Daniel Heath
415.871.6813
daniel.heath@gmail.com
CRASHPAD
DIANE A woman in her 20s.
CECILY A woman in her 20s. Diane’s fraternal twin.
DIANE and CECILY are drinking coffee at DIANE’s loft apartment.
CECILY
…and I was listening to this guy in front of me talking to this girl about his phone, about what kind it was, about how many pixels, or whatever, and about the ones he didn’t get–he’s standing outside on a beautiful day talking to a woman about a phone he did not buy! And she’s just nodding along and making little noises of encouragement, like, “Mmm-hm,” and “Hmmmm,” and, “Oh, yeah, yeah, for sure,” and I feel so… unequipped? Like, is it possible that I am the freak here? I mean, my phone is held together with tape.
DIANE
Cecily–
CECILY
You look really tired.
DIANE
I have to go to work.
CECILY
Are you tired? Or is that, like, a thing you’re doing with eyeshadow?
DIANE
Why did you come over?
CECILY
I was in the neighborhood.
DIANE
You were not.
CECILY
I wanted to ask you something.
DIANE
What?
CECILY
Can I stay with you?
DIANE
No!
CECILY
But you’re my sister.
DIANE
That doesn’t make my apartment any bigger.
CECILY
My roommate has weird sex.
DIANE
All roommates have weird sex.
CECILY
No, like, really weird. And not just at night, either, it’s like, it’s four in the afternoon and I’m trying to enjoy some cold noodles and… The walls are really thin. Her boyfriend makes these really wrong noises, like one of those little snorty pug dogs.
DIANE
You can’t move in with me. I only have one room.
CECILY
It’s a big room! I’ll be really quiet.
DIANE
What if I want to have weird sex?
CECILY
I’ll go out in the hall.
DIANE
No.
CECILY
She shaves his back in the bathroom.
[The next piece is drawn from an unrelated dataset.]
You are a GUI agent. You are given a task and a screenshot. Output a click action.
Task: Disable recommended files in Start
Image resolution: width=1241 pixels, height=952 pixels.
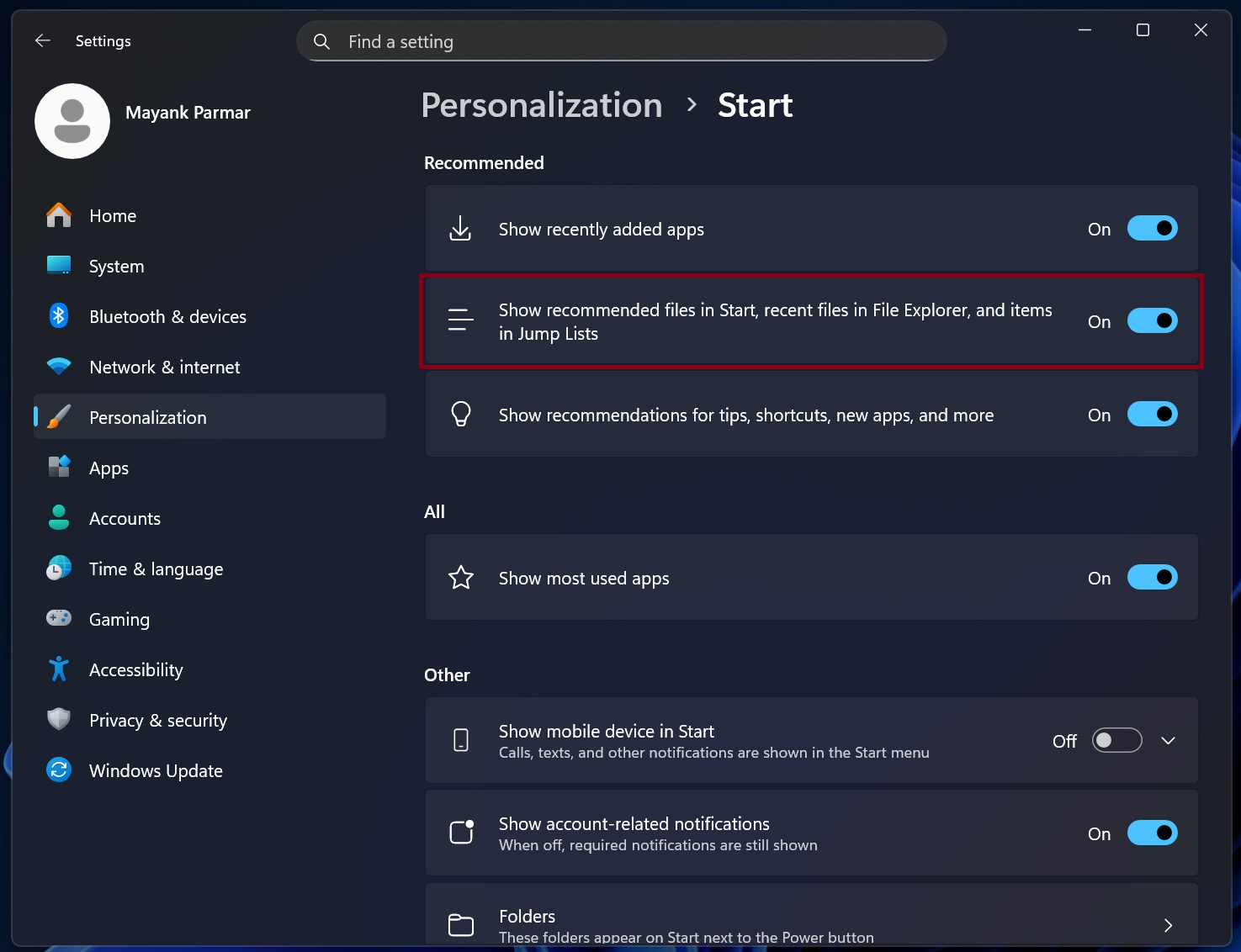pos(1153,320)
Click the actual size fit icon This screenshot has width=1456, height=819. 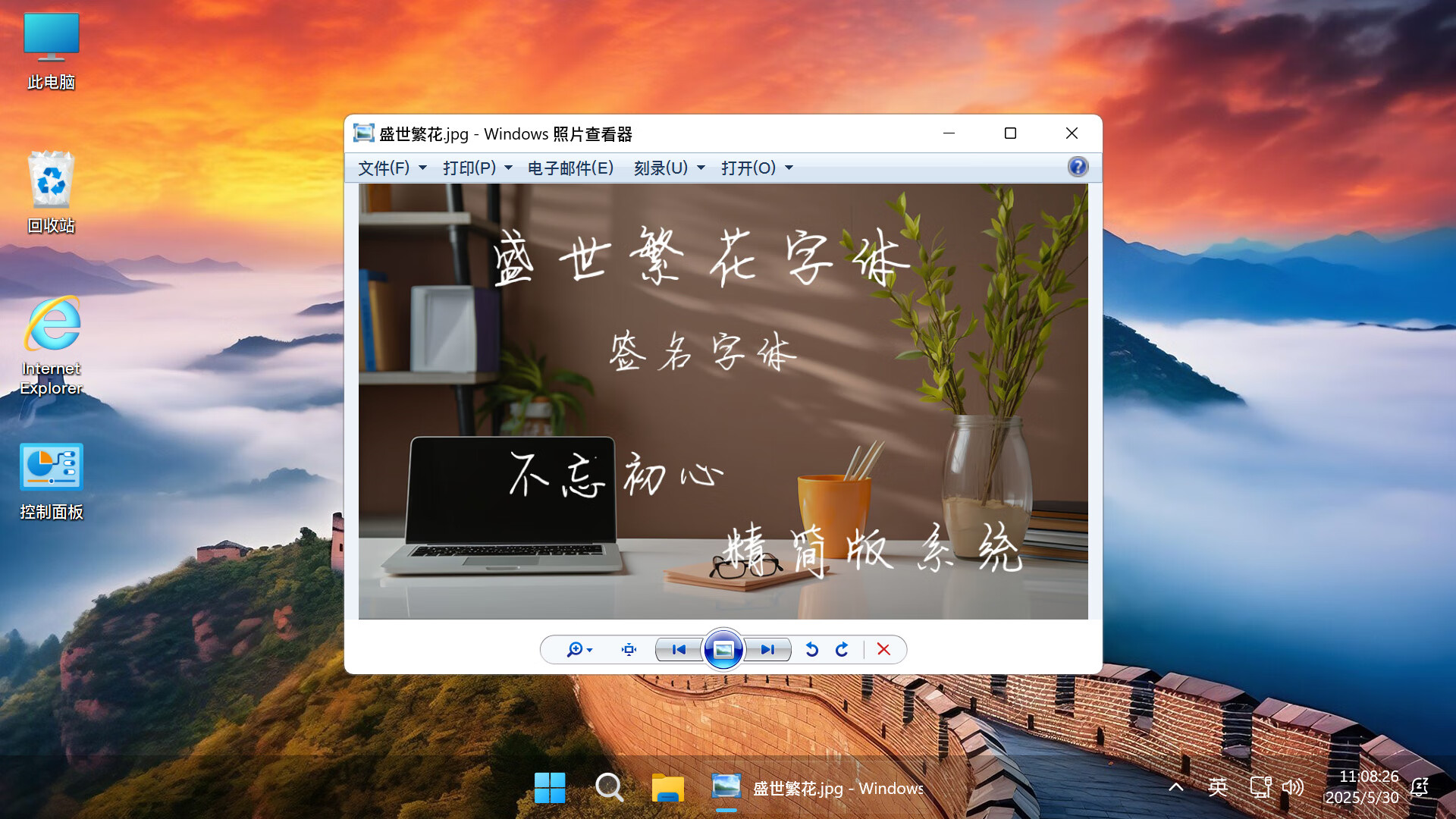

And the bathroom door doesn’t quite fit, so I can hear, like, scrape, scrape scraaaape, scrape, scrape, scraaaaape, and they’re talking about their gross friends who like to get tied up in public, and he has a corset thing that he wears sometimes, and–
DIANE
I can’t.
CECILY
I bet you’d enjoy the company.
DIANE
I would not.
CECILY
But I feel kind-of repelled from that apartment. Like the Universe is saying, “child, you need to be in another place.”
DIANE
Or maybe you can just deal with it. The illusion that we are born with some natural right to happiness is one of civilization’s great fictions.
CECILY
But that is why we’ve got twin sisters! Who love us and makes us mac and cheese. Right?
DIANE
I have to go.
CECILY
Did you get a boyfriend? Is that why you don’t want me to come over?
DIANE
No.
CECILY
You are lying.
DIANE
I am not.
CECILY
Yes you are! I can always tell.
DIANE
I don’t have a boyfriend.
CECILY
What then?
DIANE
Nothing.
CECILY
What? Don’t pack up your bag. Don’t! Who is he?
DIANE
He’s married.
CECILY
Oh.
DIANE
He has a kid.
CECILY
Oh boy.
DIANE
It’s really bad. It’s ruining his life, too. Like, the whole thing. Like this is the kind of thing his kid will never forgive him for.
CECILY
Yeah, I thought something was up in a major way with you.
DIANE
Well congratulations. It is.
CECILY
Maybe you want to try getting a different boyfriend?
DIANE
I feel so… guilty? All the time. But I feel like this was something I was born to do. And how do you regret that?
CECILY
I don’t think you were born to do that. I don’t think your brain was built by God or whatever to be a little engine of misery.
DIANE
On the basis of what do you not think that?
CECILY
On the basis of I just don’t think so.
DIANE
I can’t have another person here.
CECILY
Does he come over all the time?
DIANE
Only once. And now I can barely stand it here. I see his face in everything.
CECILY
You can come stay with me.
DIANE
(Pause.) I can’t. Your roommates have weird sex.
CECILY
I wish we could just… combine. Like, backwards amoebas-splitting.
DIANE
We would just end up the worst of both.
CECILY
I hate your movies. But other than that, we can just glop back together.
DIANE
We’re fraternal. We were never the same glop.
CECILY
Let’s glop together anyway.
DIANE
I have to go to work.
CECILY
Hey. Diane. You can’t just…
DIANE takes her briefcase and goes to a door. She stops in front of it.
CECILY (continued)
That’s not the way out. That’s your closet.
DIANE
Right. I haven’t really been sleeping.
CECILY
It’s the door over there.
DIANE
I know.
CECILY
Okay. ‘Cause listen. I don’t know a lot of things about my life, like what my job is for, or what boys think about during sex. But if you’re gonna talk about what we were born to do, the one thing in this world I know I know is you. So can I stay?
DIANE
For one night.
CECILY
For a week?
DIANE
A night.
CECILY
I’ll pack for a week in case you change your mind.
DIANE exits.
END OF PLAY.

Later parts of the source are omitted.